TL;DR
This paper introduces a standardized benchmark for table programming languages, focusing on expressive power and diagnostic quality of rich types, to improve comparability and evaluation of different systems.
Contribution
It creates a standard library of table operations with detailed type specifications and a suite of erroneous programs for benchmarking expressiveness and error feedback quality.
Findings
Established a common benchmark for table language expressiveness.
Developed a suite of erroneous programs to evaluate error diagnostics.
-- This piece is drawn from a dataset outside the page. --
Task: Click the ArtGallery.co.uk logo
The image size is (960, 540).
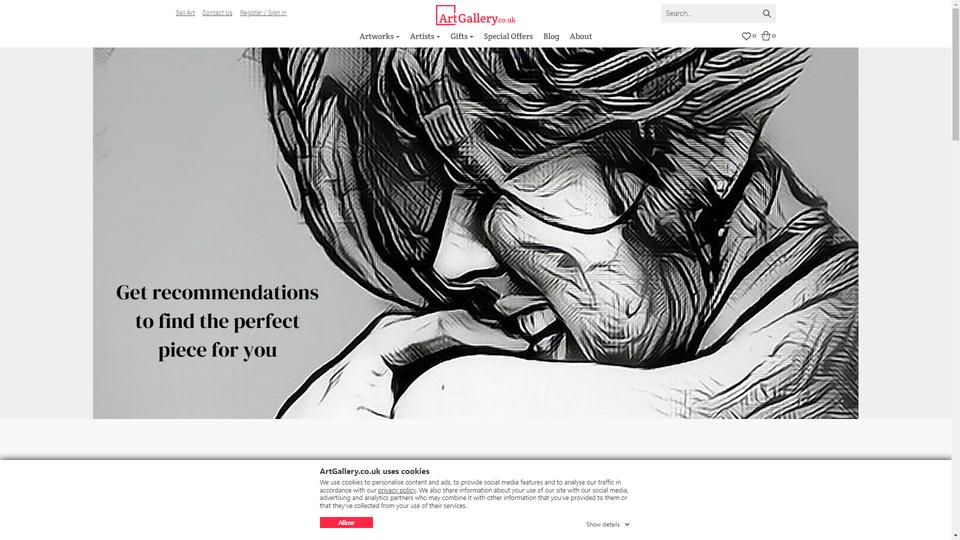Action: [x=476, y=15]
Proposed a datasheet format for systematic comparison of implementations.
Abstract
Context: Tables are ubiquitous formats for data. Therefore, techniques for writing correct programs over tables, and debugging incorrect ones, are vital. Our specific focus in this paper is on rich types that articulate the properties of tabular operations. We wish to study both their expressive power and _diagnostic quality_. Inquiry: There is no "standard library" of table operations. As a result, every paper (and project) is free to use its own (sub)set of operations. This makes artifacts very difficult to compare, and it can be hard to tell whether omitted operations were left out by oversight or because they cannot actually be expressed. Furthermore, virtually no papers discuss the quality of type error feedback. Approach: We combed through several existing languages and libraries to create a "standard library" of table operations. Each entry is accompanied by a detailed…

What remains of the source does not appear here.